4) Tell us three people you admire, inside or outside of the industry, and why.
Inside the industry I admire Bob Glasco, Phil Hunt and Rusty Walker. I didn't have the pleasure of working with Rusty. But Phil Hunt helped me when I first started programming and Bob helped me later. These two guys shaped me as a programmer.
Outside of the industry I admire everyday people. Moms who work both ends of the clock to be there for their kids and make ends meet, Dads who work hard and take interest in the character of their kids and the kind of adults they are raising them to be. Celebrity is lost on me personally. I work in entertainment and I appreciate that the audience has it, but I don't get it. There's no singer, actor or athlete I need to meet anymore than they need to meet me.
5) You and your wife have four daughters. That's a lot of estrogen for one household! What do you and your family like to do for fun when you are not working?
We like to ski, both on water and on snow, so we're excited about winter. We love sports and all of my kids are active. I am as overcommitted at home as I am at work, but I wouldn't change a thing. I like chaos.
6) There's a lot of great music out right now. What are some artists you are high on at the moment?
I think we're in a really favorable music cycle right now. There's SO much good music right now. I like Justin Moore's stuff and I love the new Toby Keith single. Just when I think I can predict where he's going he changes it up. I like that about Toby's whole career. I love the new single from Eric Church, and I think the current single from Jack Ingram is just exceptional. I think there is so much great diversity in the sound and texture of music coming from Nashville right now, and that's always been a positive thing for ratings in my experience. It's when we get a narrow music lane that we tank. Leaning to traditional or to AC has never been good for our format.
7) What do you think is the biggest issue facing radio today and how do you think it can be resolved- pretend you are FCC Commissioner for a day.
Well, from my point of view it's the ability to create compelling unique content so that we remain relevant. I believe the economic challenges every business is faced with today are a big part of the layer upon layer of radio but ultimately it's the showbiz that will decide if you're a part of the consumers past or their present and future. I'm not qualified to do more than speculate on where radio is going in terms of its relationship with banking and finance, but I do know we need more creative radio people who make people feel stuff and programmers that get "it."
8) What has been your biggest career highlight so far?
It's the great people I've met and worked with from Alabama to California and places in between. I've had the pleasure of working in some really beautiful places and some places that were more of an acquired taste but my radio tour has been everything I hoped it would be. The people I have worked with have been exceptional in all the places I've been there's something positive I can take away from it in the end. I've come to find that the expression that "most things in life are the spirit in which you meet them" is absolutely true.

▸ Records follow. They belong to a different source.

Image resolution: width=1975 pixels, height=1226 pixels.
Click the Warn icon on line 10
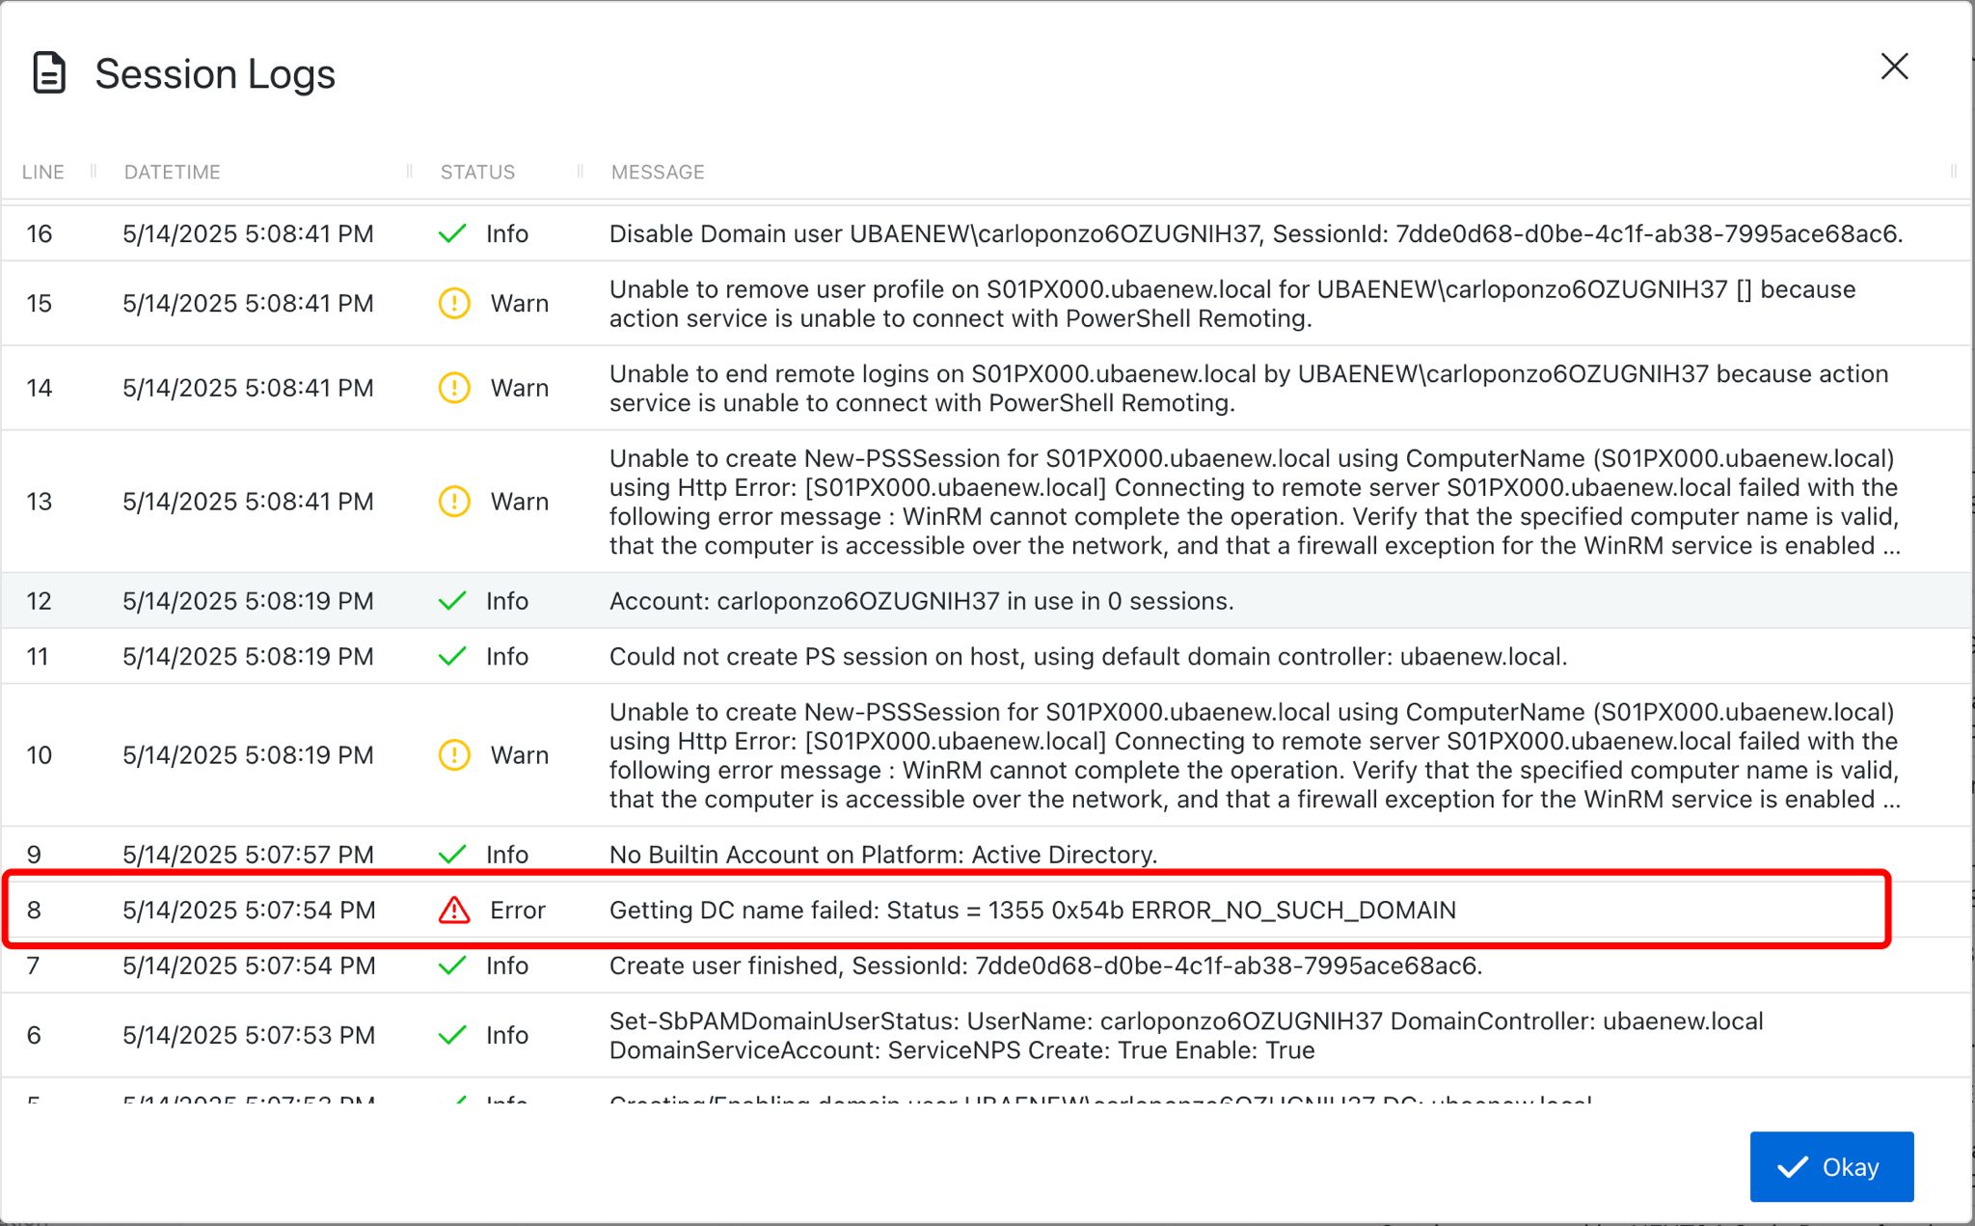point(454,755)
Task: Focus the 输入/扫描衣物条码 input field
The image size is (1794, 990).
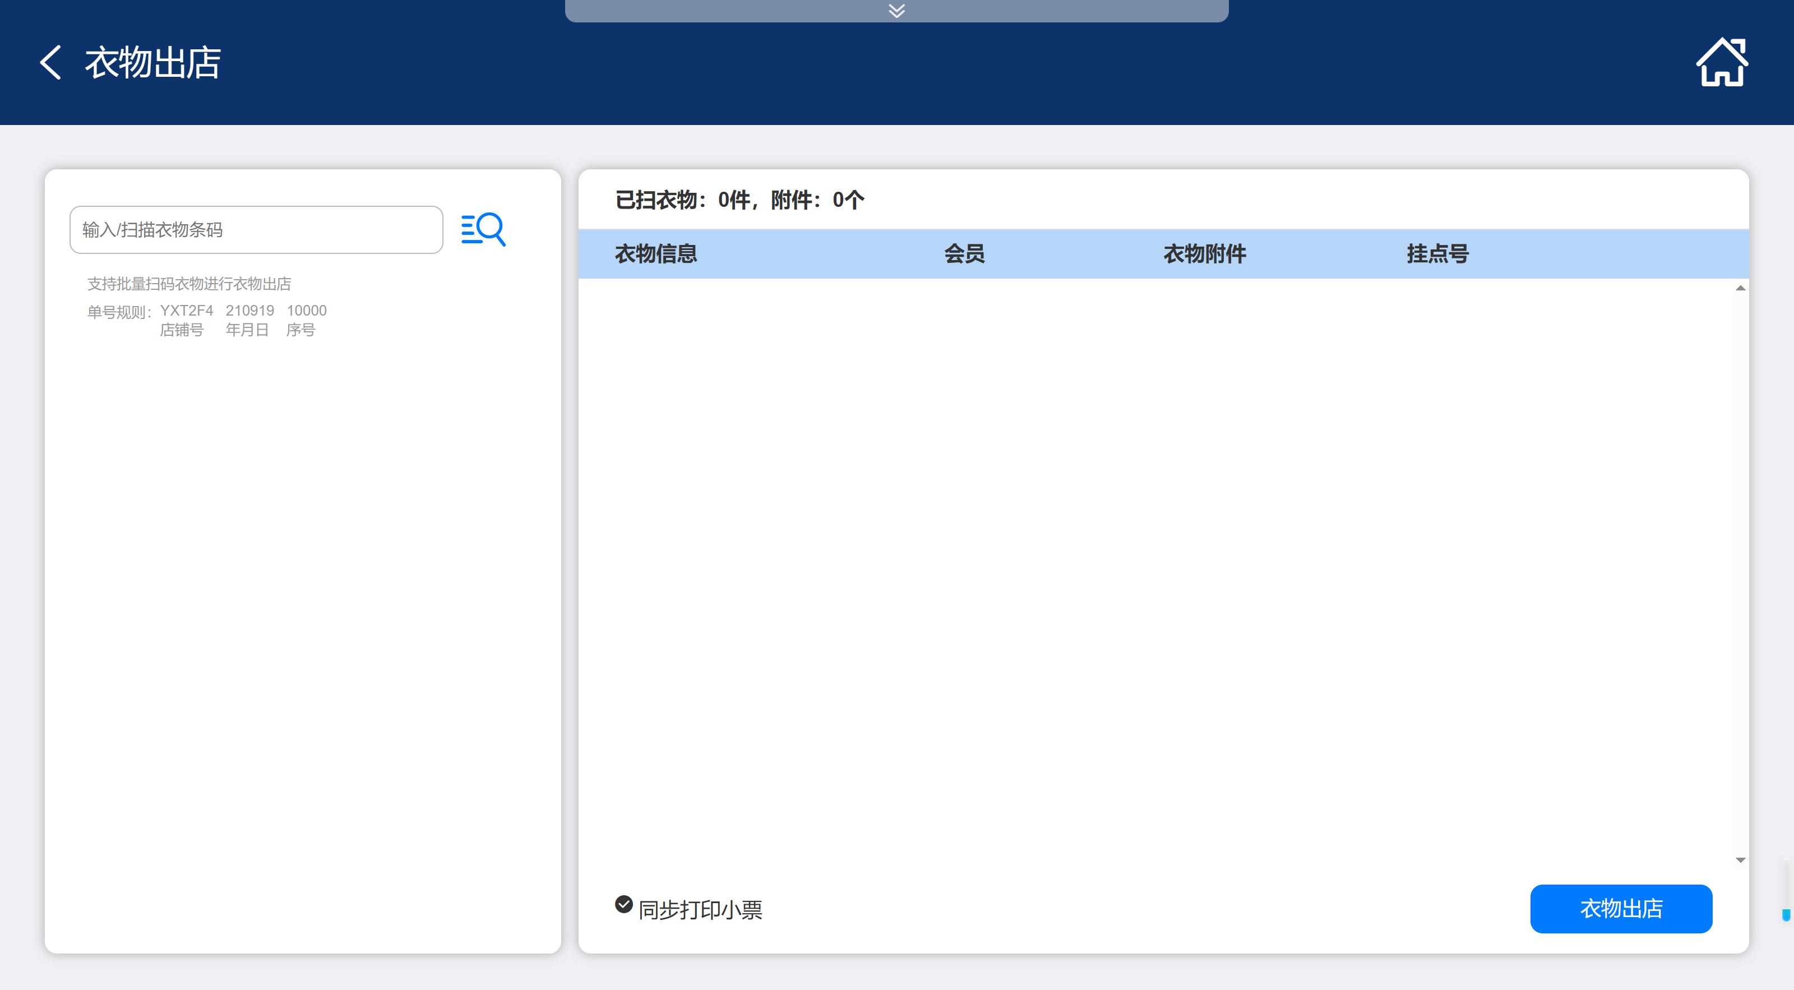Action: pyautogui.click(x=256, y=230)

9) What is the one truth that has held constant throughout your career?
That change is constant in radio. But, change doesn't always mean it's bad. The world is indeed a different place than it was yesterday. Not necessarily better or worse, it's just different.
10) What is the best piece of advice you been given?
That it's not important what others think of you. It's important what you know to be true about yourself. Being a people pleaser is destructive.
1) What five albums would you grab as you ran out of a burning building?
- Jason Aldean - Relentless
- Merle Haggard - Ramblin' Fever
- Ray Charles - Pure Genius
- Jay Z - Blueprint
- Harry Connick, Jr. - To See You
2) What was the first concert you ever attended? How about the first record you ever bought?
Waylon Jennings was my first concert. The first record I bought was Steve Wariner - Life's Highway.
3) What is one thing people would be surprised to learn about you?
I love the TV show "The Hills" on MTV. It's great TV!